Stored data:
────

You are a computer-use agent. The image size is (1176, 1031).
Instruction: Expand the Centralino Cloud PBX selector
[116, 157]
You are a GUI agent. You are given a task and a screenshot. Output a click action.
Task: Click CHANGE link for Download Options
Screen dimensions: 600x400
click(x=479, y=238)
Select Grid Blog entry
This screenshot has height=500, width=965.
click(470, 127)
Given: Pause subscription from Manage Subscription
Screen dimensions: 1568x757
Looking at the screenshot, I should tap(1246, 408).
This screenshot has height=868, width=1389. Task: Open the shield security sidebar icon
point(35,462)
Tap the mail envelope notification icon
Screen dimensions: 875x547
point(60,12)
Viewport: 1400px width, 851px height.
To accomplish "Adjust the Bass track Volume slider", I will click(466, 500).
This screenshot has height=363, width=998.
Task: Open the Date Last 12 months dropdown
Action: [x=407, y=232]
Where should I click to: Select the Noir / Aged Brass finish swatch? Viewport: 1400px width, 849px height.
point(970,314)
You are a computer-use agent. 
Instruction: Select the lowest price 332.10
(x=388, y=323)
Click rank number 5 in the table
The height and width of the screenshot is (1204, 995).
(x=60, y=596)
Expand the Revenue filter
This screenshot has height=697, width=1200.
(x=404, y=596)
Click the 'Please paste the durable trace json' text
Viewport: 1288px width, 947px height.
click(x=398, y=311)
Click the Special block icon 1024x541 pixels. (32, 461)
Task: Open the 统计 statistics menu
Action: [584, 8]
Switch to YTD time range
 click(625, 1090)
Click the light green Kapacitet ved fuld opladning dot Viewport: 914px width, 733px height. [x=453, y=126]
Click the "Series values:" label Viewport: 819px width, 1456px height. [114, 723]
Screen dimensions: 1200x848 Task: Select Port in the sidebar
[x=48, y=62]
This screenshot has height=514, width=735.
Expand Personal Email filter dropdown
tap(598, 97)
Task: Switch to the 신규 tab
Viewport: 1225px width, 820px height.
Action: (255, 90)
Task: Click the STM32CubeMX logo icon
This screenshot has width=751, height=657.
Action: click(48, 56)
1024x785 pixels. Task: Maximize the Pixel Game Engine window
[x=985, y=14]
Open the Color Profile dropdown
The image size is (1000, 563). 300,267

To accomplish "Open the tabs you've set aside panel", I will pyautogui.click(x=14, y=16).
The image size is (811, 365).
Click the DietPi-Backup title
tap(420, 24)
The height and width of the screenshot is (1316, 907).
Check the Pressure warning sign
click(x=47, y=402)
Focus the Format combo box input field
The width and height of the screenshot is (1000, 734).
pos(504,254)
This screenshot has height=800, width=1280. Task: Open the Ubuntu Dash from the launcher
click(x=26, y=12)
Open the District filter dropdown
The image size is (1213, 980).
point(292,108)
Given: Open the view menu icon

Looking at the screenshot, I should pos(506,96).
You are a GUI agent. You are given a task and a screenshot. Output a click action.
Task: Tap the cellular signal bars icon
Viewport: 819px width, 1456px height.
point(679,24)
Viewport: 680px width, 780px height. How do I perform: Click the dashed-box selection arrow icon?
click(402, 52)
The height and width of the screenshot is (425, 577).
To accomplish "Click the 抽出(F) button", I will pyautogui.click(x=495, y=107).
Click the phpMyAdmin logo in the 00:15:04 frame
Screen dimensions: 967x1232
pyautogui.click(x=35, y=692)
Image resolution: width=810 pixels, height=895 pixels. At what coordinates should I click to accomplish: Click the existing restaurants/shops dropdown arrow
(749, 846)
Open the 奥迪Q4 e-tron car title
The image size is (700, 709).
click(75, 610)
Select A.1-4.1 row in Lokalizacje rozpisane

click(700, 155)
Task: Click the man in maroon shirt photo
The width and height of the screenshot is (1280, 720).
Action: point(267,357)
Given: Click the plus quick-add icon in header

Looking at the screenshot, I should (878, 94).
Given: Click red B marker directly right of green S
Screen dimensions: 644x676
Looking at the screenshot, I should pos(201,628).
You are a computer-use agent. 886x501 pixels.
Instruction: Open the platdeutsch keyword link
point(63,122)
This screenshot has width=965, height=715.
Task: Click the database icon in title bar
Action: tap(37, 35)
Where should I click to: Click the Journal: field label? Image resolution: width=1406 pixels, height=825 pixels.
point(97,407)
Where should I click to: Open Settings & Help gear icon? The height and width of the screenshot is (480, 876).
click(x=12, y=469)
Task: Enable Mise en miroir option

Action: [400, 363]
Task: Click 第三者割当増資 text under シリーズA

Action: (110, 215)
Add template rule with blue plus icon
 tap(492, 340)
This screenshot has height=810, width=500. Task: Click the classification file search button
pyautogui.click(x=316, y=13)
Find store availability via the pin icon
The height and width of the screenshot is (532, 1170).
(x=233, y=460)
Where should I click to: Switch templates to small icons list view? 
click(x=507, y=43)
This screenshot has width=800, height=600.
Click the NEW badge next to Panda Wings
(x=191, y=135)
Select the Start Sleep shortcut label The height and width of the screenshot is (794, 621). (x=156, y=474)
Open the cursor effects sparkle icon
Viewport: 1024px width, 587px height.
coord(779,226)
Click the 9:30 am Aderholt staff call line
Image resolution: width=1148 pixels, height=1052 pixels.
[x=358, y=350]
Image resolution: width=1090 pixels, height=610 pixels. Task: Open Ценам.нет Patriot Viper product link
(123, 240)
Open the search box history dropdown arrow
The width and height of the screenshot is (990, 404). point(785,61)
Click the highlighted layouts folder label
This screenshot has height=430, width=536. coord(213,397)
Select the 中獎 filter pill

────

**What the task asks**: Please write out, exactly as they appear above, only the lines in the stretch from the line with "The image size is (811, 365)." through the line with "Open the 奥迪Q4 e-tron car title".

**Response**:
The image size is (811, 365).
Click the DietPi-Backup title
tap(420, 24)
The height and width of the screenshot is (1316, 907).
Check the Pressure warning sign
click(x=47, y=402)
Focus the Format combo box input field
The width and height of the screenshot is (1000, 734).
pos(504,254)
This screenshot has height=800, width=1280. Task: Open the Ubuntu Dash from the launcher
click(x=26, y=12)
Open the District filter dropdown
The image size is (1213, 980).
point(292,108)
Given: Open the view menu icon

Looking at the screenshot, I should pos(506,96).
You are a GUI agent. You are given a task and a screenshot. Output a click action.
Task: Tap the cellular signal bars icon
Viewport: 819px width, 1456px height.
point(679,24)
Viewport: 680px width, 780px height. How do I perform: Click the dashed-box selection arrow icon?
click(402, 52)
The height and width of the screenshot is (425, 577).
To accomplish "Click the 抽出(F) button", I will pyautogui.click(x=495, y=107).
Click the phpMyAdmin logo in the 00:15:04 frame
Screen dimensions: 967x1232
pyautogui.click(x=35, y=692)
Image resolution: width=810 pixels, height=895 pixels. At what coordinates should I click to accomplish: Click the existing restaurants/shops dropdown arrow
(749, 846)
Open the 奥迪Q4 e-tron car title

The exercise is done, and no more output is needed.